Secondo gli inquirenti, a scatenare l'omicidio sarebbe stata la paura che Improta avrebbe generato in Spitaletta. Il 26enne era agitato perchè, come scritto questa mattina in un altro servizio, aveva ricevuto un avviso di garanzia nell'inchiesta sulla rapina a Montesarchio e sulla successiva morte di un anziano. Improta avrebbe minacciato Spitaletta di chiamarlo in correità se, nel caso in cui fosse stato arrestato, non avesse ricevuto assistenza economica per sé e la sua famiglia, anche per sostenere le spese legali per la propria difesa.
Parole che avrebbero indotto Spitaletta, nel timore che Improta potesse collaborare con la giustizia per alleggerire la sua posizione, in concorso con Rotondi, ad organizzare l'omicidio del giovane. Facendo credere al 26enne di aver ideato un furto di rame sul Taburno, l'avrebbero attirato in trappola.
La ricostruzione dei fatti parte intorno alle 22 del 2 maggio 2018, quando Improta avrebbe raggiunto i due indagati, che erano a bordo di una Mercedes, al volante della Punto della madre, nei pressi del ristorante il Querceto di Tocco Caudio, dove si erano dati appuntamento.

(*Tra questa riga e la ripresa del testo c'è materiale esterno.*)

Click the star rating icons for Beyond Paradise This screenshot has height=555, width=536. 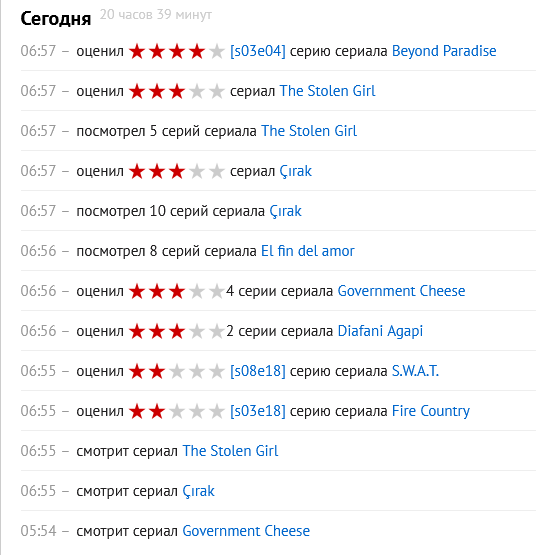(x=177, y=52)
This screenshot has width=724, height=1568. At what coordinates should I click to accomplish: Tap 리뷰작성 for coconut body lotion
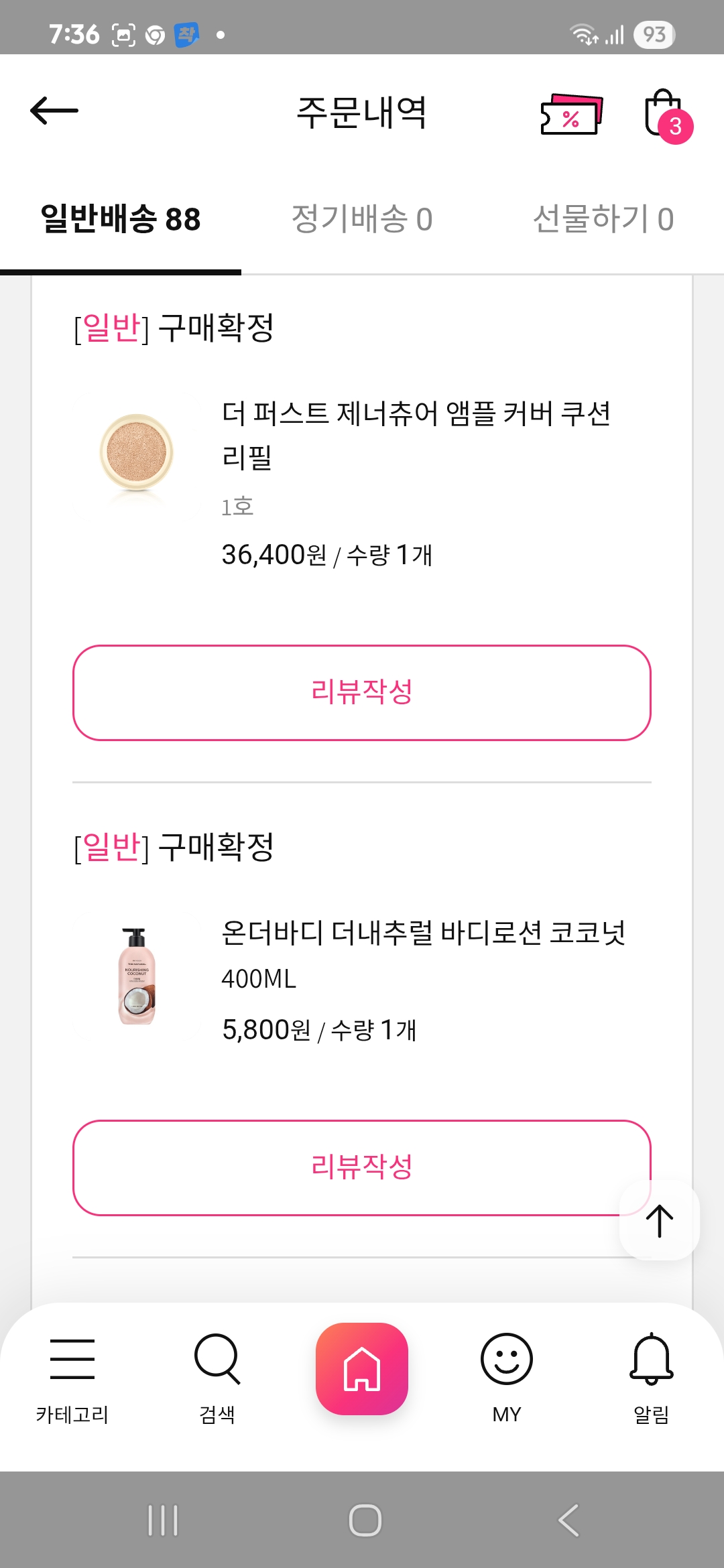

Una volta alla località Le Martine di Tocco Caudio, i tre si sarebbero divisi: Rotondi sarebbe rimasto lì, in macchina, mentre Spitaletta sarebbe salito nella Punto di Improta, contro il quale, una volta alla località Cepino, avrebbe fatto fuoco due volte con un fucile a canne mozze calibro 12.Due colpi all'altezza della nuca, “esplosi da distanza ravvicinata, da destra verso sinistra”. Poi il fuoco appiccato alla macchina, ed al cadavere di Improta che era all'interno, “con l'utilizzo di un accelerante” che aveva portato la “temperatura a raggiungere il picco di 800 gradi”. A quel punto, Spitaletta avrebbe percorso a piedi, per circa 30 minuti, un sentiero che l'aveva condotto nella zona in cui c'era ad aspettarlo Rotondi, con il quale si era infine dato alla fuga.